My most recent box of goodies from US Wellness Meats included a package of their delicious beef short ribs. This beautiful one-pound rack was the perfect opportunity to make some “king ribs” of my own.
1 package US Wellness Meats beef short ribs (1 lb.)
1/2 asian or bosc/golden pear, grated (or 1/4 cup no-sugar-added apple sauce)
3 tbsp wheat-free tamari or coconut aminos
1/2 cup club soda / soda water
juice of 1/2 lime (1 tbsp)
1 tbsp raw honey
1 tsp grated or ground ginger
3 cloves garlic, minced
1 tbsp sesame oil
1 tbsp sesame seeds
1 pinch red chili flakes
In my original kalbi post, I used a grated asian pear to sweeten the marinade; I’ve since found out that no-sugar-added applesauce does just as good of a job as the grated pear, without all the mess.
Take the ribs out of the packaging, and gently rinse with cold water to wash away any bone fragments. Pat dry with paper towels.
Some people like to remove the membrane found on the side opposite of the bones, because it can be chewy; to be honest, I don’t remove any part of grass-fed meat that I get my hands on – fat, membrane, whatever – because it’s all ridiculously good for you!

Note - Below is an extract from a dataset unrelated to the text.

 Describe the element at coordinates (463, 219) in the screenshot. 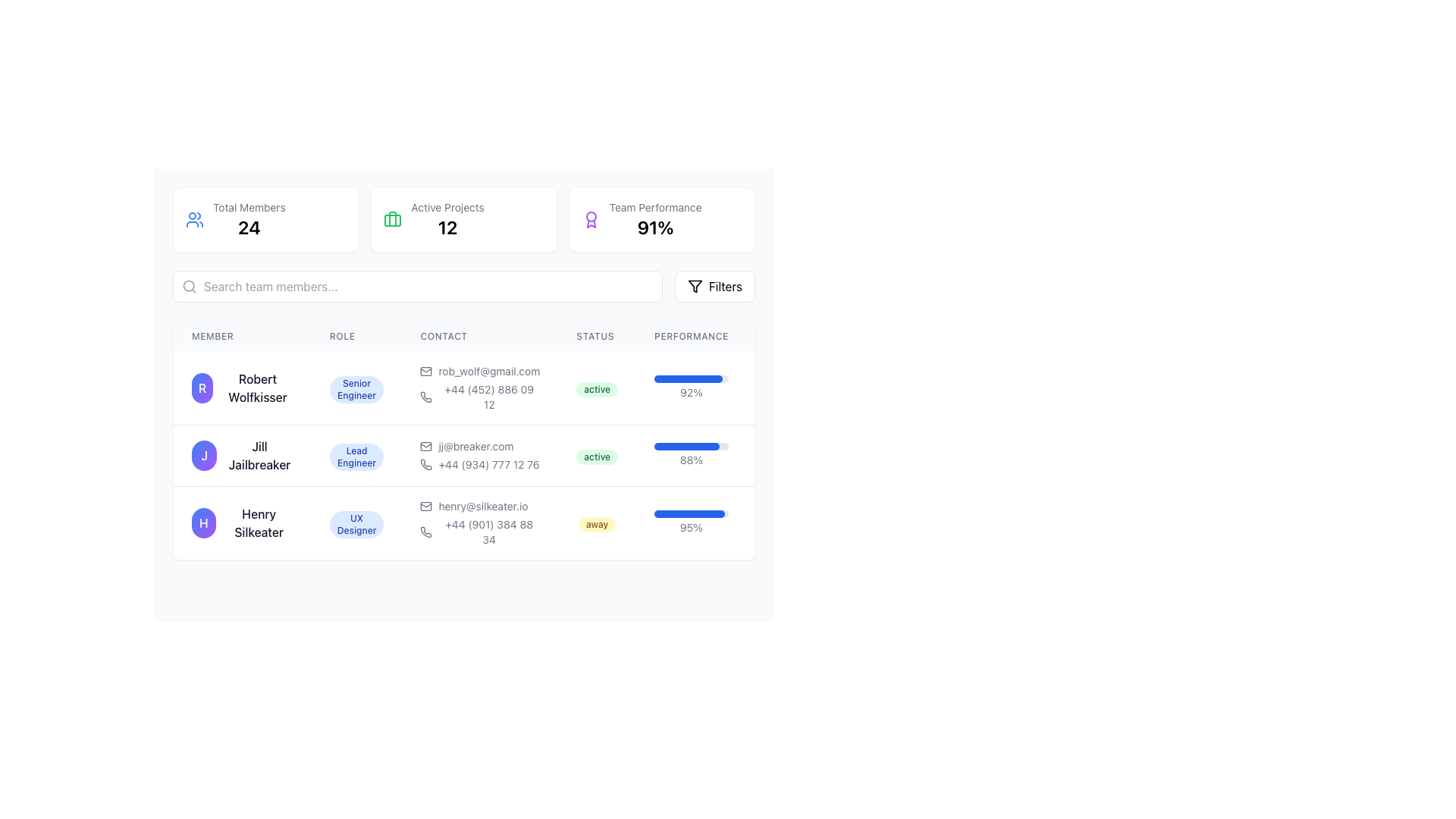

I see `the Information display panel that shows a briefcase icon, 'Active Projects' in small gray text, and '12' in bold large text, located centrally between 'Total Members' and 'Team Performance'` at that location.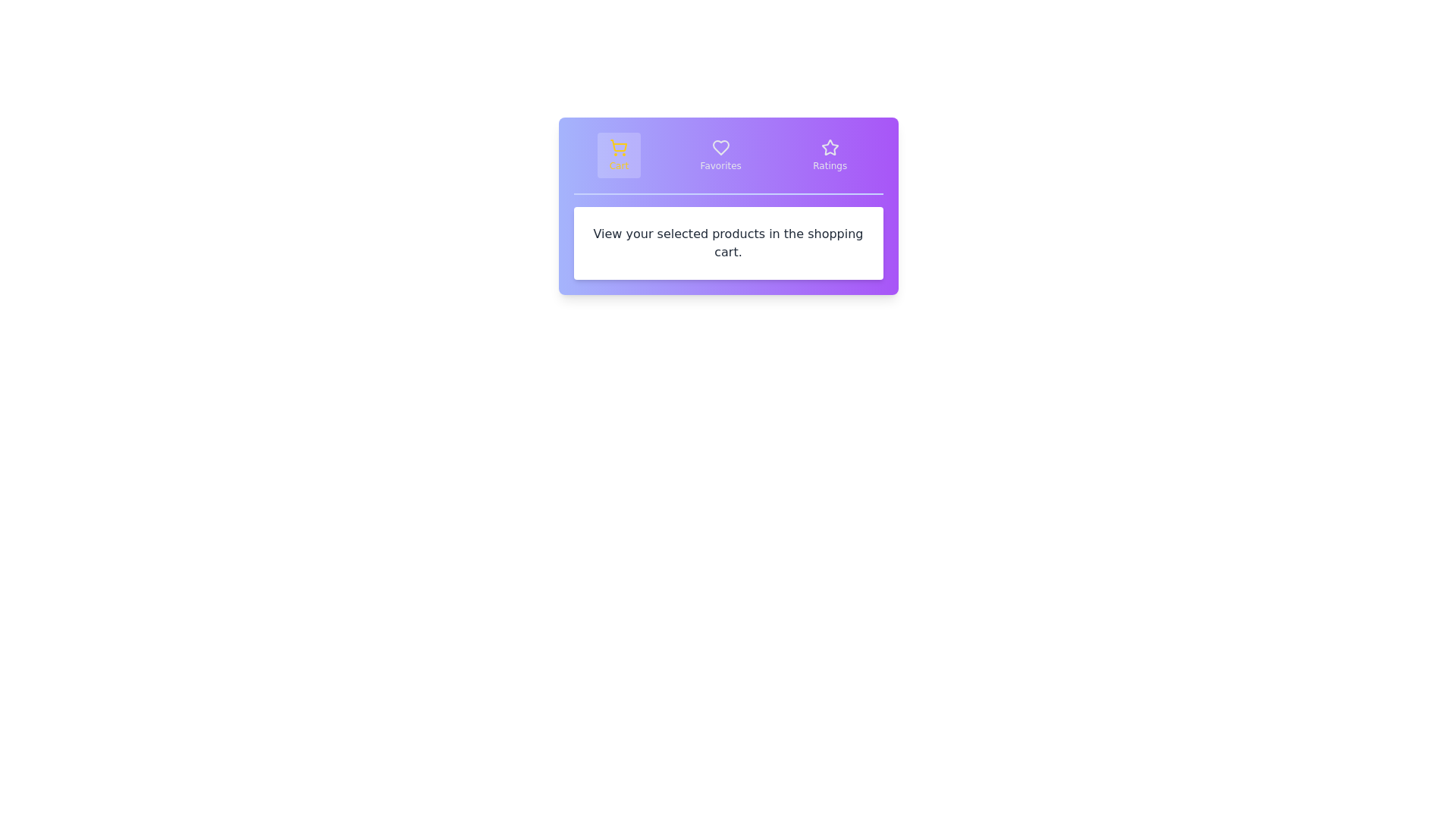 The image size is (1456, 819). Describe the element at coordinates (829, 166) in the screenshot. I see `textual label indicating the purpose of the associated icon for viewing or managing ratings, located in the third section of the horizontal navigation bar below the star icon` at that location.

Your first step is to cut each rib away from the rack, staying close to one of the bones.
Next, cut along the bone horizontally until you’re about 1/2″ from the edge. Open the rib like a book. Make another horizontal cut on the meaty side of your “book”, until you’re 1/2″ from the edge again. You should now be able to lay the meaty side directly on the cutting board, flush with the side with the bone.
Lastly, repeat the above steps so that you have a third side, and you now have a perfectly filleted short rib. Repeat with the other ribs, although the smaller rib may only need to be filleted once.
Combine all of the ingredients and marinate them overnight in a ziploc bag.
Grill the ribs over direct, med/high heat for ten minutes (five on each side); check the meat that’s nearest the bone for doneness. For especially tasty ribs, brush on some the leftover marinade about halfway through cooking. In my opinion, these ribs taste best when cooked medium/medium-well done. Serve immediately.